▸ Try it
Each line from the one containing "Task: Select Enable" through the end of the data is to be written out exactly, and nothing more.

▸ Recorded data

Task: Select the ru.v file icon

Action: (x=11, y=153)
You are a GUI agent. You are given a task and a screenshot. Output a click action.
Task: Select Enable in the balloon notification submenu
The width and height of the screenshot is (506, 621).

▸ Response area
Task: Select Enable in the balloon notification submenu
The width and height of the screenshot is (506, 621).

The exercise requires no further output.